Тело Киры находилось пока в морге, до объявления официальных результатов расследования.
Захаров в морг не ходил. Зачем? Лишний раз нервы себе пощекотать? Заведующий танатологическим отделением, Неклюдов, – пожилой патологоанатом, мужчина циничный и мрачный (вот уж поистине страж у врат смерти), обронил – «а там и смотреть нечего. Тело почти скелетировано. Хотя, судя по всему, смерть произошла совсем недавно. Вот голодные звери-то…».
Могла ли Кира предположить, собираясь в город своего детства, что ее ожидает столь жуткий
Гм. Помнится, в тот день, что Тимофея Обозова в первый раз к ним положили, Захаров в окно выглянул и увидел Киру, только что покинувшую стены больницы.
Она стояла на заднем крыльце, бледная, с этим своим маленьким остреньким носиком, напоминающим клюв у птички, и смотрела на здание морга – неподвижными, круглыми, испуганными глазами. Наверняка Кира знала, что это за здание там, в глубине двора, малиново-красного цвета.
Она же в этих местах жила, она в этой больнице не раз лежала в детстве – сама потом рассказывала.
Наверняка Кира тогда, стоя на крыльце, думала о смерти. О своей ли или в связи с болезнью жениха… Уж больно мрачное было у молодой женщины лицо.
Знала ли она, несчастная, что скоро ей предстоит оказаться там, в том самом здании – в качестве мертвого тела? Может, она предчувствовала что-то? Бедняга. Жалко ее, ее мамашу чокнутую, которую муж лупасит, жалко жениха Тимофея… Кира хотела что-то изменить, исправить, и вот – исправили, вычеркнули из жизни уже ее саму. Может, некоторые вещи и не стоит менять? Иначе платить придется – очень высокой ценой…
– Уф… Константин Иванович! – В кабинет, отдуваясь, заглянула медсестра из регистратуры. – Там к Обозову пришли. Кто-то из родни его невесты этой… покойной. Поди, сейчас скажут ему все. Не пускать?
Обозов лежал в палате один, последние несколько дней Захаров практически изолировал Тимофея от окружающих, от всех этих страшных слухов и разговоров. Ведь сбежит Тимофей опять, как узнает…
Но, по-хорошему, как не дать бедняге проститься с невестой, не дать проводить ее в последний путь?
Наверное, уже можно рискнуть сообщить Тимофею страшные новости. Основное лечение закончено, анализы у Обозова хорошие, особых осложнений, судя по всему, быть не должно. После некоторого раздумья Захаров произнес:
– Маш, пускай.
– Константин Иванович, но он же опять сбежит!
– Ничего, сейчас уже можно. Да, а кто там? Майор Гартунг явился?

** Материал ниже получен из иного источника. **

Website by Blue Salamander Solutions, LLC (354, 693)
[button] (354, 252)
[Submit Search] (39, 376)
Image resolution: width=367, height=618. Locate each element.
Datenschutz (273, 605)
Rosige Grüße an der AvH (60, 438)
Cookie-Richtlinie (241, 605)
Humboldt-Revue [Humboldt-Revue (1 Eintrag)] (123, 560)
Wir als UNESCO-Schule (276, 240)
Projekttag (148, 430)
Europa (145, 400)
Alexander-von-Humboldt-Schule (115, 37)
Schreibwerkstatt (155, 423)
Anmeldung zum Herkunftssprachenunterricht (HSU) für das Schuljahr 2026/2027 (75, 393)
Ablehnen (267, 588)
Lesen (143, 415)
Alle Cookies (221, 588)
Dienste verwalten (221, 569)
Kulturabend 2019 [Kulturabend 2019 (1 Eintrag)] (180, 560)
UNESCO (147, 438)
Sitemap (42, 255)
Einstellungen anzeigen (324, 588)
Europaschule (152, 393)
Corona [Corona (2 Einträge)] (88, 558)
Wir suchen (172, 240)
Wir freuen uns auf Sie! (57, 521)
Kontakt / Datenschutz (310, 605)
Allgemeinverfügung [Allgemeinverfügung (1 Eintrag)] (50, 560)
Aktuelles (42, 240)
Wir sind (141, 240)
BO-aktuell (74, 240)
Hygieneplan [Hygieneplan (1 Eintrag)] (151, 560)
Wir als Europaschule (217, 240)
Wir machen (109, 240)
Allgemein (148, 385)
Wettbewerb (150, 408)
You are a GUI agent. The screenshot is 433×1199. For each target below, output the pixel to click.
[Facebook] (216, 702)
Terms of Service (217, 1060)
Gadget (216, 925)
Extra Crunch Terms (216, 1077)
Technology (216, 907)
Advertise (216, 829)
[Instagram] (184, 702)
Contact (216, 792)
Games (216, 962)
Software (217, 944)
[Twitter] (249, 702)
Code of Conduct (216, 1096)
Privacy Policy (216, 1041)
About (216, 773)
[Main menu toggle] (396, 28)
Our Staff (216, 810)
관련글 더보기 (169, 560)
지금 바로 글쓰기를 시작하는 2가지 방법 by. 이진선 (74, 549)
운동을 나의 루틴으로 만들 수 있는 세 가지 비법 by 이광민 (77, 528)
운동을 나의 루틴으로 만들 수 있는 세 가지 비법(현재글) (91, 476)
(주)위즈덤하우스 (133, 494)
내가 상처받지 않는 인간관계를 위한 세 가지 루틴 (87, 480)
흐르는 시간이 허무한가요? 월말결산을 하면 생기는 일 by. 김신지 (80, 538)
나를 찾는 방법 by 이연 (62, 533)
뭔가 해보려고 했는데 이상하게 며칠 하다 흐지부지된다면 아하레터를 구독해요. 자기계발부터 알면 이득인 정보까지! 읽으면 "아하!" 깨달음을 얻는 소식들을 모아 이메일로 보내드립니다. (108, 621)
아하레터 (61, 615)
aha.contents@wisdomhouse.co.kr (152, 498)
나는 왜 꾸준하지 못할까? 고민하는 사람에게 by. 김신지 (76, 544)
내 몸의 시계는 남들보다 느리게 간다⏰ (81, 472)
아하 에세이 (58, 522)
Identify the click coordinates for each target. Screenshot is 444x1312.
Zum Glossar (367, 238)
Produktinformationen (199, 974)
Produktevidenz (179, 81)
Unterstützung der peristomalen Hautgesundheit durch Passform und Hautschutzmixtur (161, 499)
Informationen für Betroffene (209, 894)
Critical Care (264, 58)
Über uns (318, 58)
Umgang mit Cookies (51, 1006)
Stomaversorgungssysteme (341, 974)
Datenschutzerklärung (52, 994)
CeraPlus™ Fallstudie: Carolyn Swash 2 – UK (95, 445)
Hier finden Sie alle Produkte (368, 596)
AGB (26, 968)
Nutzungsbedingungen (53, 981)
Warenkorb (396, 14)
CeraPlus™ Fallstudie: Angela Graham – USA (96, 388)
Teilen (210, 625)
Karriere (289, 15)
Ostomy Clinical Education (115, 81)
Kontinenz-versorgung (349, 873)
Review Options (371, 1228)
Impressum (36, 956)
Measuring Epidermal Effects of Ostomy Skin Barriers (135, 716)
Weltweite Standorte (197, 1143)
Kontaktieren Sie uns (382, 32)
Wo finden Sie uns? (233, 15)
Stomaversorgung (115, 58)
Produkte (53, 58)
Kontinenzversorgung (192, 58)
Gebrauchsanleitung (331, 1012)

– Нет, женщина одна, теткой покойной представилась. Красивая такая, видная… – важно произнесла медсестра. «Лида», – вздрогнул Захаров. И сказал:
– Пусти ее. Да, и если Обозов вздумает выписываться – оформляй, не препятствуй.
– Ну-у, как скажете… – медсестра исчезла.
Это был прекрасный повод увидеть Лиду. Спуститься и поговорить с ней – хотя бы на тему здоровья Тимофея. Прекрасный повод еще раз взглянуть в ее глаза. Она ведь все эти годы ускользала, бегала от Захарова.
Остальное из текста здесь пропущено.